Please write back every entry exactly, character for character.

Segment Start: SUPPLIED MATERIAL

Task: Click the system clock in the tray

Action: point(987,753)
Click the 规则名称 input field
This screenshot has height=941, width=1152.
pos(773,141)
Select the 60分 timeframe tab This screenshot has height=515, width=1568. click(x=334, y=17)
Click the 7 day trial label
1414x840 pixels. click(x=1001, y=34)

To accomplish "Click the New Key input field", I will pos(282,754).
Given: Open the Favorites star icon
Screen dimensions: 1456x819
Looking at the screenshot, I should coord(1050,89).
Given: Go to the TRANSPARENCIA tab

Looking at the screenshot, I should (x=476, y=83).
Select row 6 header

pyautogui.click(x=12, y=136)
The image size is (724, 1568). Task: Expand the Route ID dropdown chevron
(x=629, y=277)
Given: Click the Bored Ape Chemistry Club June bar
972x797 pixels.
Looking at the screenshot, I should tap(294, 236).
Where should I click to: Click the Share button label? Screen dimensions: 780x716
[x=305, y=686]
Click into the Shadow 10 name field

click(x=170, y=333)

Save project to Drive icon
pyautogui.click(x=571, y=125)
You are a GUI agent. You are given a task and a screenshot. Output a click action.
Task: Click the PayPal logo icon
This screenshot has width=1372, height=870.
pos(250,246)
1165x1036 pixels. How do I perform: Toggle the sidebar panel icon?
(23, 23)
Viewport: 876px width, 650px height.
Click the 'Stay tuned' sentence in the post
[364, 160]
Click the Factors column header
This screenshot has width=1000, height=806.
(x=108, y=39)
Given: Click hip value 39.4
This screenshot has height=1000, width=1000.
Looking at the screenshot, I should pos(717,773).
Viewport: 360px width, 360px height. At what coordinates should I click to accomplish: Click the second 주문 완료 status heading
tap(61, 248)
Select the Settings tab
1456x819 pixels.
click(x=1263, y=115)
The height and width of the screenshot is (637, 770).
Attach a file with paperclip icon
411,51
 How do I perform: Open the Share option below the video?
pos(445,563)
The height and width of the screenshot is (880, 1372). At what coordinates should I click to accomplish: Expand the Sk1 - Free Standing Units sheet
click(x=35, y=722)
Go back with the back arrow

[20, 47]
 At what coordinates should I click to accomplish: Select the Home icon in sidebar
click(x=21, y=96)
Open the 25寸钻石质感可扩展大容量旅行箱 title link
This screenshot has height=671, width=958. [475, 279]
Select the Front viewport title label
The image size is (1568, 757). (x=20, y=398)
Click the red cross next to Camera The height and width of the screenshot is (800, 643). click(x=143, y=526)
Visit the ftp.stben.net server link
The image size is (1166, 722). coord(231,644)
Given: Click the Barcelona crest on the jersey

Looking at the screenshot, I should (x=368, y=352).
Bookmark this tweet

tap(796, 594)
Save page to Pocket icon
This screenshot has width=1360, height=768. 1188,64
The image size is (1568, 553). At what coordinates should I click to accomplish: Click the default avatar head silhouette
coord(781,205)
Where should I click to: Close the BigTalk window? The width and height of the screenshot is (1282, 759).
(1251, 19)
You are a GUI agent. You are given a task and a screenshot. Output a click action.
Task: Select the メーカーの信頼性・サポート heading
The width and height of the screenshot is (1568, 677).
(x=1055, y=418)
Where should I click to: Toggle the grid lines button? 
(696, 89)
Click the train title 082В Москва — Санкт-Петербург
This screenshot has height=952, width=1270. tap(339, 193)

Segment End: SUPPLIED MATERIAL

## TASK RESPONSE
Task: Click the system clock in the tray

Action: point(987,753)
Click the 规则名称 input field
This screenshot has height=941, width=1152.
pos(773,141)
Select the 60分 timeframe tab This screenshot has height=515, width=1568. click(x=334, y=17)
Click the 7 day trial label
1414x840 pixels. click(x=1001, y=34)

To accomplish "Click the New Key input field", I will pos(282,754).
Given: Open the Favorites star icon
Screen dimensions: 1456x819
Looking at the screenshot, I should coord(1050,89).
Given: Go to the TRANSPARENCIA tab

Looking at the screenshot, I should (x=476, y=83).
Select row 6 header

pyautogui.click(x=12, y=136)
The image size is (724, 1568). Task: Expand the Route ID dropdown chevron
(x=629, y=277)
Given: Click the Bored Ape Chemistry Club June bar
972x797 pixels.
Looking at the screenshot, I should tap(294, 236).
Where should I click to: Click the Share button label? Screen dimensions: 780x716
[x=305, y=686]
Click into the Shadow 10 name field

click(x=170, y=333)

Save project to Drive icon
pyautogui.click(x=571, y=125)
You are a GUI agent. You are given a task and a screenshot. Output a click action.
Task: Click the PayPal logo icon
This screenshot has width=1372, height=870.
pos(250,246)
1165x1036 pixels. How do I perform: Toggle the sidebar panel icon?
(23, 23)
Viewport: 876px width, 650px height.
Click the 'Stay tuned' sentence in the post
[364, 160]
Click the Factors column header
This screenshot has width=1000, height=806.
(x=108, y=39)
Given: Click hip value 39.4
This screenshot has height=1000, width=1000.
Looking at the screenshot, I should pos(717,773).
Viewport: 360px width, 360px height. At what coordinates should I click to accomplish: Click the second 주문 완료 status heading
tap(61, 248)
Select the Settings tab
1456x819 pixels.
click(x=1263, y=115)
The height and width of the screenshot is (637, 770).
Attach a file with paperclip icon
411,51
 How do I perform: Open the Share option below the video?
pos(445,563)
The height and width of the screenshot is (880, 1372). At what coordinates should I click to accomplish: Expand the Sk1 - Free Standing Units sheet
click(x=35, y=722)
Go back with the back arrow

[20, 47]
 At what coordinates should I click to accomplish: Select the Home icon in sidebar
click(x=21, y=96)
Open the 25寸钻石质感可扩展大容量旅行箱 title link
This screenshot has height=671, width=958. [475, 279]
Select the Front viewport title label
The image size is (1568, 757). (x=20, y=398)
Click the red cross next to Camera The height and width of the screenshot is (800, 643). click(x=143, y=526)
Visit the ftp.stben.net server link
The image size is (1166, 722). coord(231,644)
Given: Click the Barcelona crest on the jersey

Looking at the screenshot, I should (x=368, y=352).
Bookmark this tweet

tap(796, 594)
Save page to Pocket icon
This screenshot has width=1360, height=768. 1188,64
The image size is (1568, 553). At what coordinates should I click to accomplish: Click the default avatar head silhouette
coord(781,205)
Where should I click to: Close the BigTalk window? The width and height of the screenshot is (1282, 759).
(1251, 19)
You are a GUI agent. You are given a task and a screenshot. Output a click action.
Task: Select the メーカーの信頼性・サポート heading
The width and height of the screenshot is (1568, 677).
(x=1055, y=418)
Where should I click to: Toggle the grid lines button? 
(696, 89)
Click the train title 082В Москва — Санкт-Петербург
This screenshot has height=952, width=1270. tap(339, 193)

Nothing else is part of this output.